The Ecologist | 17 May 2021
Corporate courts threat to insects
by Phil Carter
Countries around the world have been slow to ban insecticides such as neonicotinoids despite the ongoing loss of insects, including key pollinators, globally.
One reason may be the threat of litigation in a system of secret corporate courts that exists to adjudicate Investor-State Dispute Settlement (ISDS) clauses in international trade agreements.
The ISDS system allows companies to sue national governments for damages and lost profits if they pass laws banning hazardous chemicals.
Jean Blaylock, of Global Justice Now, an NGO campaigning on trade agreements, told The Ecologist: “ISDS has often been used by big business, including pesticide and chemical companies, as a tool to bully and pressure governments to make the decisions that the corporations want.”
History shows that bans on dangerous chemicals work.
In Japan, the Minamata disaster of the mid-20th century involved serious birth defects due to methyl mercury effluent that contaminated fish that people then ate.
It was ended with strict environmental regulations in the early 1970s that banned mercury in industrial effluent at detectable levels.
However, it is likely that Japan would have difficulty passing such laws in the present situation with trade agreements.
Blaylock gave two examples from Canada. In the first, when Quebec in Canada banned the use of pesticides for cosmetic purposes - meaning to tidy lawns and gardens - Canada was sued by pesticide maker Dow Agroscience, forcing the government to settle out of court.
In another case with ominous implications for emerging disasters like Minamata, she said “when Canada banned the chemical MMT in petrol, which is suspected of causing nerve damage, they were sued by the manufacturer, Ethyl.”
Canada was forced to remove the ban in 1998, paying $13 million in lost profits to Ethyl under the terms of a settlement. Subsequently, a 2001 study published in the American Journal of Industrial Medicine stated there were “major concerns with regard to public health effects” from exposure to MMT.
Scott Sinclair of the Canadian Centre for Policy Alternatives explained by email about pressure against Mexico, which passed a decree banning glyphosate which is used in the herbicide Roundup manufactured by German chemical giant Bayer.
“The reaction from US agribusiness was swift. In March, a coalition of agribusiness groups including CropLife America demanded the US government take trade action against Mexico for violating the United States Mexico Canada Agreement (USMCA).”
Sinclair said that the USMCA retains ISDS provisions with regard to Mexico, although they were removed between Canada and the US. In addition, the old North American Free Trade Agreement (NAFTA) which it replaced allows legal action to be taken by companies for another three years.

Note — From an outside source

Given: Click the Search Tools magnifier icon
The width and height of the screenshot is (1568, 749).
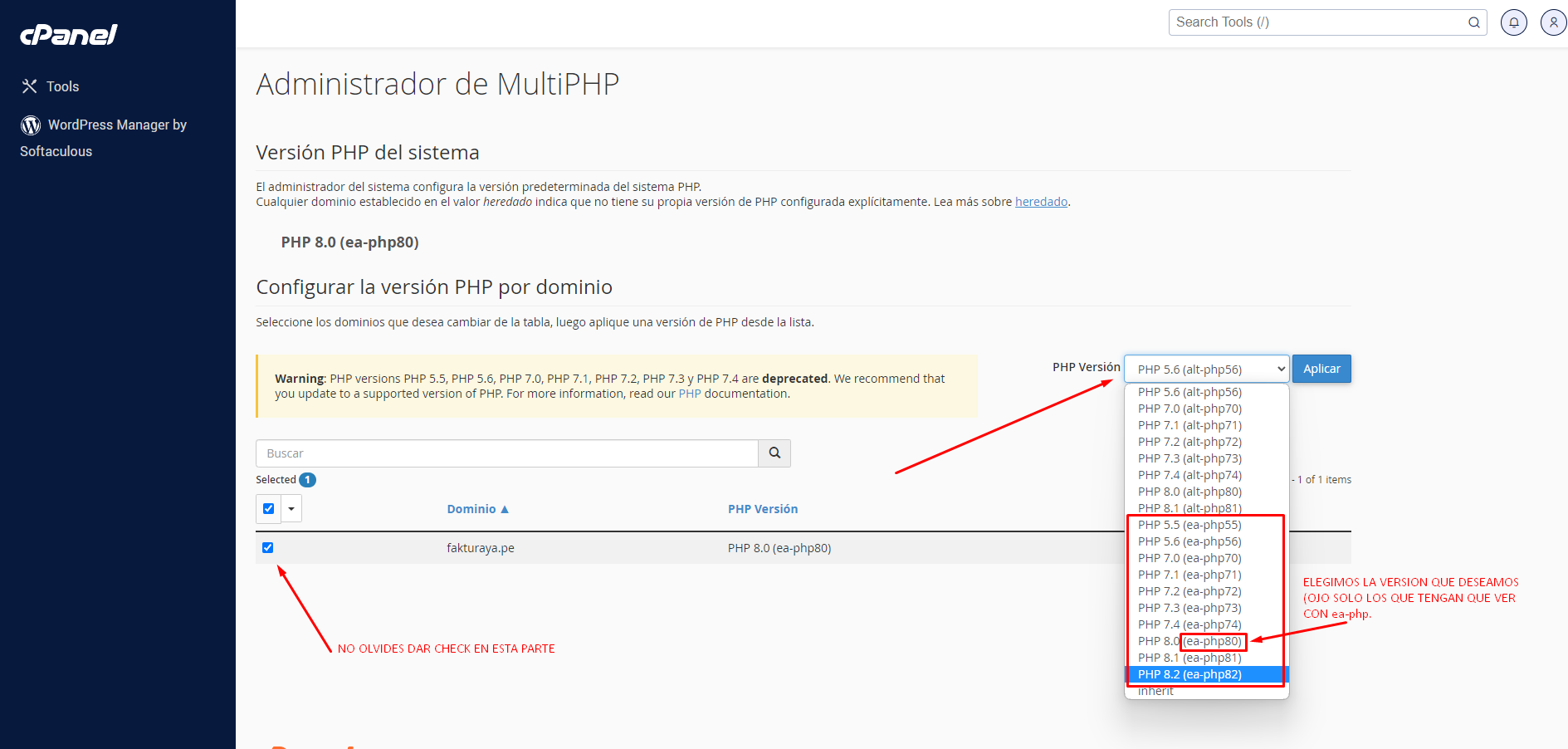Looking at the screenshot, I should click(x=1474, y=22).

Thus Bayer, which is a member of Croplife America, still has the possibility to sue the Mexican government.
In the Asia-Pacific region, two competing trade agreements that have recently been agreed are starkly different regarding corporate courts. One, the Comprehensive and Progressive Agreement for Trans-Pacific Partnership (CPTPP) includes provisions for companies to sue governments.
However, in an indication that corporate courts may be starting to fall out of favor, the Regional Comprehensive Economic Partnership (RCEP) that is to come into force in late 2021 is reported to not include ISDS.

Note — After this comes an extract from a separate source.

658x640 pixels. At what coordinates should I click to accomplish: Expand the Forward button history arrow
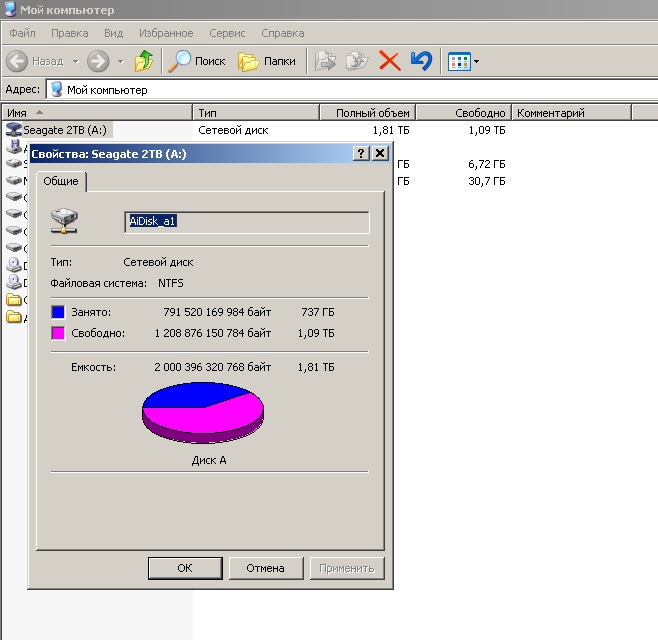tap(121, 61)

Sinclair said the decision is definitely a step in the right direction, and a huge improvement over the CPTPP. He added that in North America the majority of ISDS claims have been related to environmental protection, causing a huge problem for governments that want to pass laws contrary to corporate interests.

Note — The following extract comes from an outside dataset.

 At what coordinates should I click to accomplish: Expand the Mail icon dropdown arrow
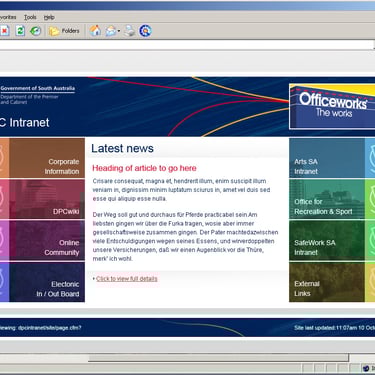[119, 31]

However, Japan has signed both the CPTPP and the RCEP, one with corporate courts and one without, and Sinclair said that private investors tend to be aggressive in using the dispute settlement mechanism.
In light of this, it seems likely that chemical companies will not hesitate to sue for damages under the agreement that allows them to do so, and the threat of this continues to exist if Japan passes necessary laws banning harmful pesticides.
The landmark ban on methyl mercury, the chemical responsible for the Minamata disaster, ended one of the worst human tragedies of the last century, and stands as an example for the present.
Against the background of the ongoing worldwide insect extinction event, rice-field insects such as dragonflies that were common only 30 years ago have one by one become endangered, with broad-spectrum insecticides playing a devastating role.
As insect species after insect species ends up on Japan’s Red List, the failure to heed this lesson of a previous generation is likely to have catastrophic consequences.